### What is asked
1 > In the pull request comment, what does the @brief line say the file contains?
2 > Reproduce the passage of the pull request comment starting with "Github user njayaram2" and going on through "for k-nearest neighbors.", swapping "k-nearest neighbors" for "nearest-neighbor search".

### Source
Github user njayaram2 commented on a diff in the pull request:
https://github.com/apache/incubator-madlib/pull/80#discussion_r92718644
--- Diff: src/ports/postgres/modules/knn/knn.sql_in ---
@@ -0,0 +1,126 @@
+/* -----------------------------------------------------------------------
*//**
+ *
+ * @file knn.sql_in
+ *
+ * @brief Set of functions for k-nearest neighbors.
+ *
+ *
+ *//*
----------------------------------------------------------------------- */
+
+m4_include(`SQLCommon.m4')
+
+DROP TYPE IF EXISTS MADLIB_SCHEMA.knn_result CASCADE;
+CREATE TYPE MADLIB_SCHEMA.knn_result AS (
+ prediction float
+);
+DROP TYPE IF EXISTS MADLIB_SCHEMA.test_table_spec CASCADE;
+CREATE TYPE MADLIB_SCHEMA.test_table_spec AS (
+ id integer,
+ vector DOUBLE PRECISION[]
+);
+
+CREATE OR REPLACE FUNCTION MADLIB_SCHEMA.__knn_validate_src(
+rel_source VARCHAR
+) RETURNS VOID AS $$
+ PythonFunction(knn, knn, knn_validate_src)

Saved entries
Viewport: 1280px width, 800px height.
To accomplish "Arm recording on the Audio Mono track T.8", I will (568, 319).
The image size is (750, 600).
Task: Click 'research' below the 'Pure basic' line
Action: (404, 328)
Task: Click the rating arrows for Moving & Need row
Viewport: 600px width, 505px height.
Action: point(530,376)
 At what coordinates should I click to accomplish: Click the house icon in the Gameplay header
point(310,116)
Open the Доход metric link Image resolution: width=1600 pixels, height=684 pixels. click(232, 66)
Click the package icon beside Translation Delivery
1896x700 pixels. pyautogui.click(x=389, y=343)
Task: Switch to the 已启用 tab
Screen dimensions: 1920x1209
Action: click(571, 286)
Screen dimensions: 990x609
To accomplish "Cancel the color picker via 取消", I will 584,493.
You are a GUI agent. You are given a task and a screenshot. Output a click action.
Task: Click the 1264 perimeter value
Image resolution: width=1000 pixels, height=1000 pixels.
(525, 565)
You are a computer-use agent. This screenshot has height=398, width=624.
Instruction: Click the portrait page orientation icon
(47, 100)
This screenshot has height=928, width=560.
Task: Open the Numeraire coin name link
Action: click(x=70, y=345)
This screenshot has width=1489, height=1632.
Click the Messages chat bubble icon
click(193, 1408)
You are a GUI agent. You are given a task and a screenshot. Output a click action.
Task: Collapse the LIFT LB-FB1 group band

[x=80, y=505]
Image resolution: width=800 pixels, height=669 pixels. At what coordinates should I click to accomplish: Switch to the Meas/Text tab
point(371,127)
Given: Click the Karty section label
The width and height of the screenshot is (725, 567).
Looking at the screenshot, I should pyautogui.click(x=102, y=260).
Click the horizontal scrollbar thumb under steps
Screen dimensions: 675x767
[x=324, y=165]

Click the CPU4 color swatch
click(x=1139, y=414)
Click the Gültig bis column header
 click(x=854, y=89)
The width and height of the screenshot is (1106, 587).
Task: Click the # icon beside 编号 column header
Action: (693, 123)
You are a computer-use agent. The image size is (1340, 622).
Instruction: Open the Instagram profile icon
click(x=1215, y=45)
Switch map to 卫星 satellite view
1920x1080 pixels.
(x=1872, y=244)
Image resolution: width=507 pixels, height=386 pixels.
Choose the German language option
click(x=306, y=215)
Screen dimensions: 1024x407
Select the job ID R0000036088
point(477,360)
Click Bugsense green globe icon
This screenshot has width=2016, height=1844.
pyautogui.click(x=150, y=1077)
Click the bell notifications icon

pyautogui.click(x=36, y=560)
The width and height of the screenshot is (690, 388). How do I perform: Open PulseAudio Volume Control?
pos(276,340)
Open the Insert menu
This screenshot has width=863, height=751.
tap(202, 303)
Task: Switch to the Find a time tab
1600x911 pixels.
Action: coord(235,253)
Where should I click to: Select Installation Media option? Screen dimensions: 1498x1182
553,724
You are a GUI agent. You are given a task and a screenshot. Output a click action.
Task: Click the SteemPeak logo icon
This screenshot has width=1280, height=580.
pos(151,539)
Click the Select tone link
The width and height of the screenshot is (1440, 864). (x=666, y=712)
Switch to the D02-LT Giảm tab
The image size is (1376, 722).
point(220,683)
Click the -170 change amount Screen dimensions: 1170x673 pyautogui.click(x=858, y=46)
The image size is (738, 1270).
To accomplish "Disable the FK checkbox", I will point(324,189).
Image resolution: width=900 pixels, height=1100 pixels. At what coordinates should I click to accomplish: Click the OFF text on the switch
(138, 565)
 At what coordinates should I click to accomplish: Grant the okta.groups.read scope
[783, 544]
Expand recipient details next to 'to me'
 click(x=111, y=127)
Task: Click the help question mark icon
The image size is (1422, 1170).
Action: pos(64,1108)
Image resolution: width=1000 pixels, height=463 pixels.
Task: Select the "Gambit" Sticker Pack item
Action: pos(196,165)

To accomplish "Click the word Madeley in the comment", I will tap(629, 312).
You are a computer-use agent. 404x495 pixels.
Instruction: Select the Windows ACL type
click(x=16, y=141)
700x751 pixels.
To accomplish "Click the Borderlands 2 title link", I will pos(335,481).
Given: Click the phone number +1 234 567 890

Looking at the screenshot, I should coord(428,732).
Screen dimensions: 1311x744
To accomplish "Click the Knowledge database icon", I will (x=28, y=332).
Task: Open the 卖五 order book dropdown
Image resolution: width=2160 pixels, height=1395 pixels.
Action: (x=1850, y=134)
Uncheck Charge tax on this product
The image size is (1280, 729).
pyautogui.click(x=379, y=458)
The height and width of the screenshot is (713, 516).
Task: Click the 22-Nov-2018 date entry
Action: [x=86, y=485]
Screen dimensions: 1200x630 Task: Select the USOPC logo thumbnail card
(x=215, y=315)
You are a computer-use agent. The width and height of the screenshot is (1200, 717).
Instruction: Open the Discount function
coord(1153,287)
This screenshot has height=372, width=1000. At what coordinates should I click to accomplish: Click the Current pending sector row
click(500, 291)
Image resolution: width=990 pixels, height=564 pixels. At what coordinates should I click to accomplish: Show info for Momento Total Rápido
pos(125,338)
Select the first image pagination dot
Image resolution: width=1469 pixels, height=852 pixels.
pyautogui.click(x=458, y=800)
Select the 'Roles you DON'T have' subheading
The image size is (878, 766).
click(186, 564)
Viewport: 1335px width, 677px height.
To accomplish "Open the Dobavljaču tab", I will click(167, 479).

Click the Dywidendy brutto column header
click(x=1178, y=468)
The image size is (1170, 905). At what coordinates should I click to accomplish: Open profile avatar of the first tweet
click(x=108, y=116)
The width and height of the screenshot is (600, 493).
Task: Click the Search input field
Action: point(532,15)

### Results by task
1 > A set of functions for k-nearest neighbors.

2 >
Github user njayaram2 commented on a diff in the pull request:
https://github.com/apache/incubator-madlib/pull/80#discussion_r92718644
--- Diff: src/ports/postgres/modules/knn/knn.sql_in ---
@@ -0,0 +1,126 @@
+/* -----------------------------------------------------------------------
*//**
+ *
+ * @file knn.sql_in
+ *
+ * @brief Set of functions for nearest-neighbor search.